Lorsque le jour de l'Ascension
De l'an quarante et quatre je vins au monde,
la procession des Rogations passait justement
au son de la fanfare des pompiers
devant notre maison, se dirigeant
vers les champs fleuris de mai. Ma mère prit cela
d'abord pour un heureux présage, ne se doutant pas
que la planète froide Saturne gouvernait
la constellation de l'heure, et qu'au-dessus des montagnes
s'accumulait déjà la tempête qui l'instant d'après
éparpilla les processionnaires et foudroya
l'un des quatre porteurs du dais.
Outre l'impression peut-être
Dévastatrice que cet événement inouï dans l'histoire du village
a pu faire sur moi au début de ma vie, et outre
l'incendie qui une nuit fit rage,
c'était un peu avant mon entrée à l'école,
engloutissant une scierie du voisinage
et éclairant toute la vallée, j'ai grandi,
en dépit de l'époque par ailleurs effroyable,
au pied du versant nord des Alpes sans avoir, me semble-t-il,
la moindre idée de la destruction.
Mais je suis tombé à maintes reprises dans la rue,
les mains bandées j'ai passé des heures
à la fenêtre près des pots de fuchsias,
attendant que les douleurs s'atténuent
sans rien faire pendant des heures que regarder au dehos,
et cela m'a amené de bonne heure à me représenter
une catastrophe silencieuse qui
simplement se produit devant le spectateur.
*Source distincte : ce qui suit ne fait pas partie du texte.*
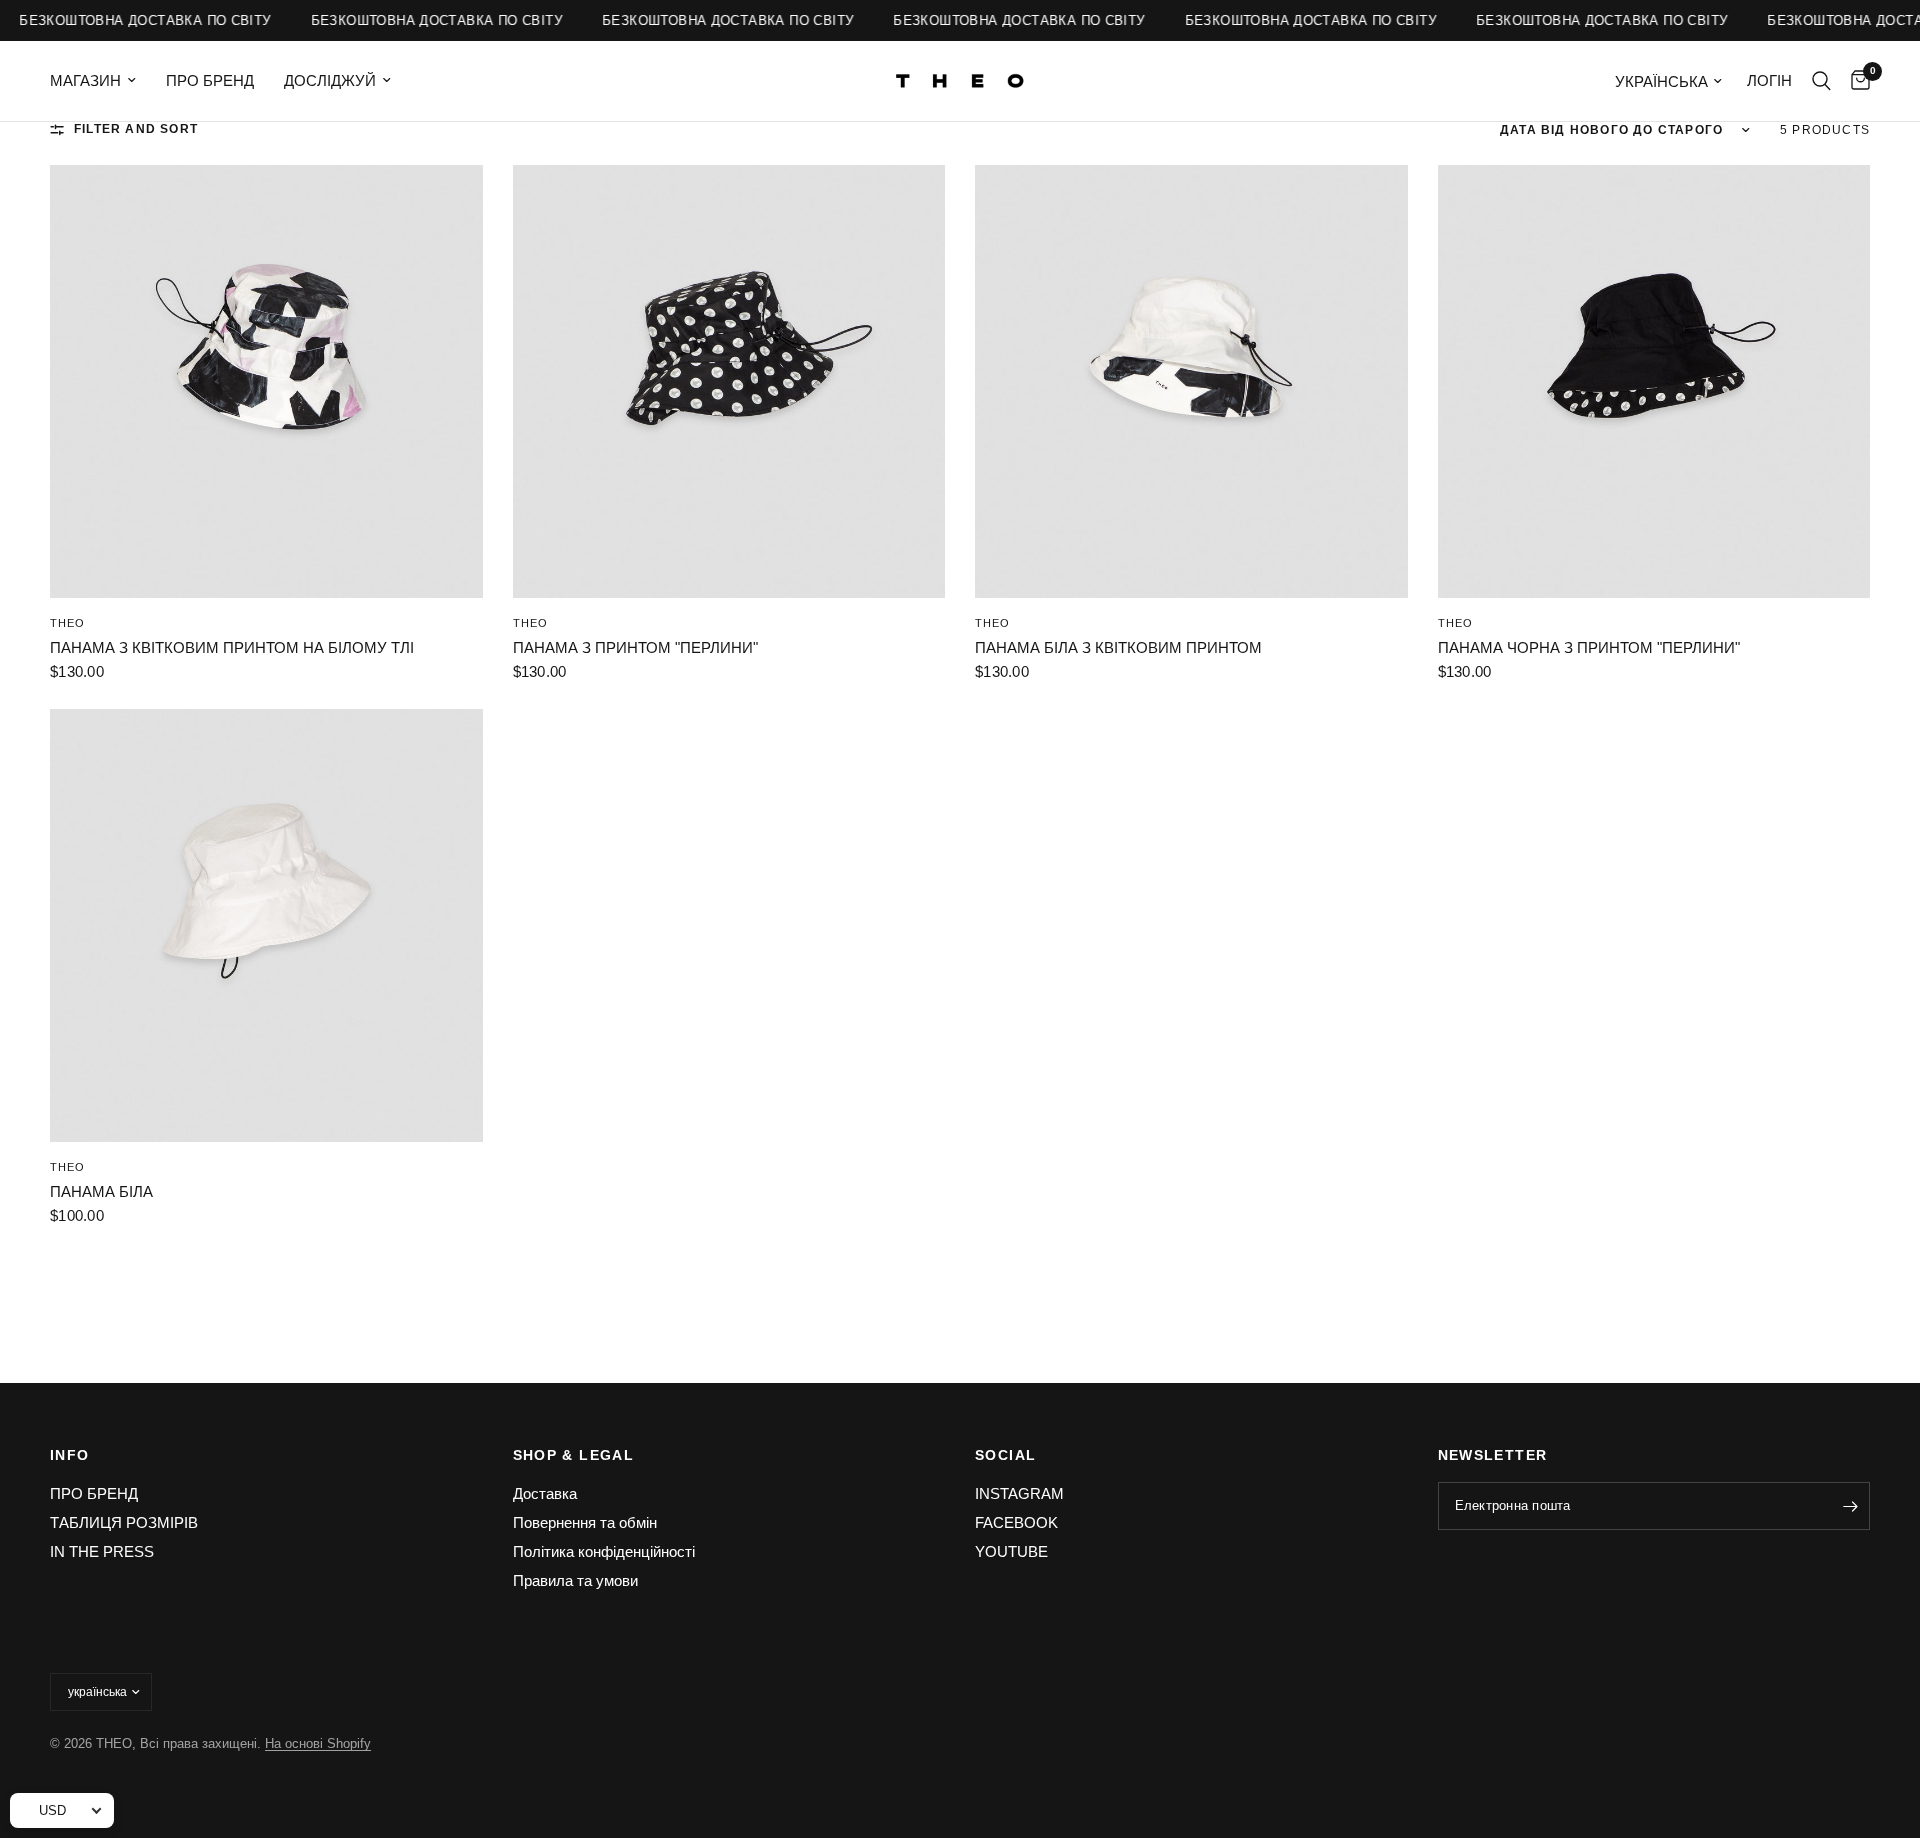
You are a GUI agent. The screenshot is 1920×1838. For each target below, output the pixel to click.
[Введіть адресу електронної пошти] (1850, 1506)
Ce que je me suis imaginé à l'époque
en regardant le jardin de simples
où les nonnes en cornettes
blanches empesées lentement
se déplaçaient entre les plates-bandes,
comme si l'instant d'avant elles étaient
encore des chenilles, tout cela
je ne l'ai pas encore surmonté.
Pour moi, le symbole
de la catastrophe pas davantage identifiée
est depuis ce temps-là un nain tatar
avec autour de la tête un bandeau rouge et une plume
blanche recourbée. En anthropologie
cette figure souvent associée
à certaines formes d'automutilation
est reconnue comme celle de l'adepte qui
escalade une montagne enneigée et longtemps
reste au sommet, est-il dit, en larmes.
Dans un coin de son coeur, à l'abri du vent,
il porte, comme je l'ai lu récemment,
un petit cheval d'argile. Il aime à marmonner
des mots croisés magiques, parle
d'une silhouette en papier découpé, d'un dé à coudre,
du chas d'une aiguille, d'un caillou dans sa mémoire,
d'un lieu de pèlerinage et d'un petit cube
de glace, teinté d'un iota de bleu de Prusse.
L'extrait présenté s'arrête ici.